The TNT Championship was a brand new title that had zero history, and no matter what the IWC might think, there was no one better to give the belt some respectability than Cody. The Rhodes name is synonymous with pro-wrestling and Cody is one of the best to ever step between the ropes. Also, not one person who fought for the TNT Championship during this period came away from their match looking anything but stronger. So the argument that he was running some kind of vanity project is not only wrong but unbelievably stupid.
He eventually dropped the belt to Brodie Lee before winning it back in Lee’s final match before his tragic death. If Lee hadn’t passed away, then there’s no doubt in my mind that he and Rhodes would’ve feuded back and forth for the TNT Championship for about a year, and I also have no doubt that Lee would’ve been the more victorious of the two.
He eventually dropped the TNT Championship to Darby Allin, and in doing so pushed Allin even further into the stratosphere, and by taking on the mantel of TNT Champion on and off for a year – before removing himself from the picture entirely at the time of writing – he’s not only made the title mean something but he’s also allowed others to take it on to another level.
What He’s Done Wrong
Yup, you read that right.
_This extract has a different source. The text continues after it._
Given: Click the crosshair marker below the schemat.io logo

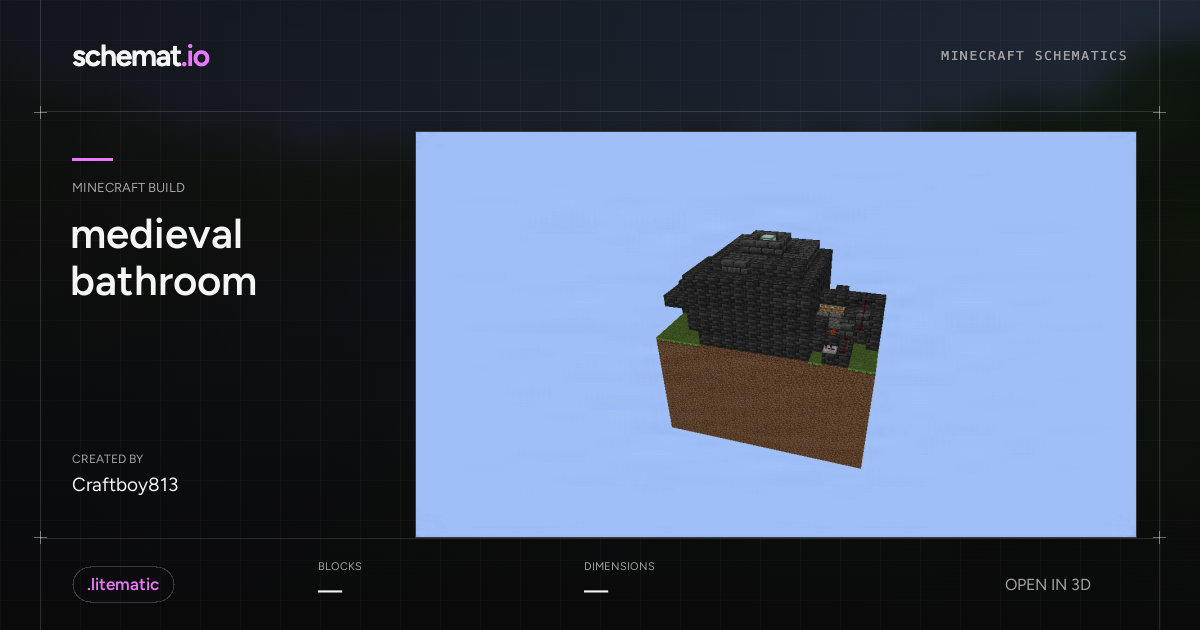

Cody Rhodes has done absolutely nothing wrong during his time in AEW. And don’t think I haven’t tried to think of something that I could criticize him for, I just can’t find anything. He’s helped give wrestling fans the world over not just an alternative to the WWE, but arguably the best wrestling promotion running at the moment.
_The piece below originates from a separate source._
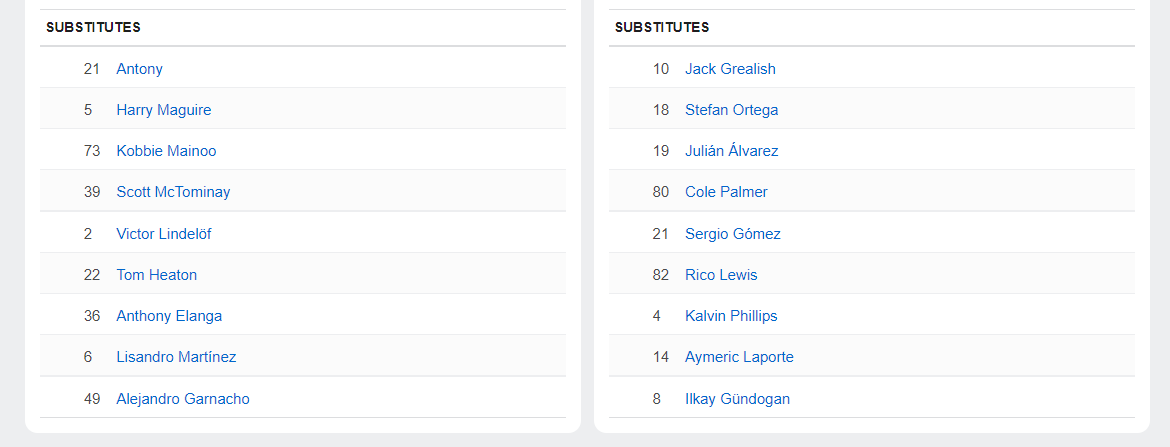Select the Ilkay Gündogan link
Screen dimensions: 1170x447
[737, 399]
If you want pro-wrestling, you go to AEW, so this hatred that is being aimed in Cody Rhodes direction can only be because the ‘fans’ feel they have the right to behave like assholes towards a man who has been responsible – along with others – for bringing us a company that keeps going from strength to strength.
And it annoys me. There is no end game here. If Rhodes does turn heel, it won’t be because a section of the IWC decided that he should, but because he accidentally super-kicked The Bastard PAC in the face on last night’s AEW Dynamite. Though I’m still not convinced that that is how this story will play out. In fact, I fully expect PAC to be the one who turns, which means that Rhodes will face an uphill battle while those in attendance boo him while cheering The Bastard at every step.
I’ve said it before and I’ll say it again, you really shouldn’t be scorning Cody Rhodes. What you should be doing is putting some goddamn respect on his name every time you put it in your mouth or at your fingertips. After all, if he hadn’t taken a huge gamble – both financially and professionally – in putting together the first All In, we’d have no AEW.
And you’d all still be stuck with a WWE product so out of date and so backward that Vince McMahon is still making commentators make Scooby-Doo jokes and acting as if they’re in the movie The Great Chase.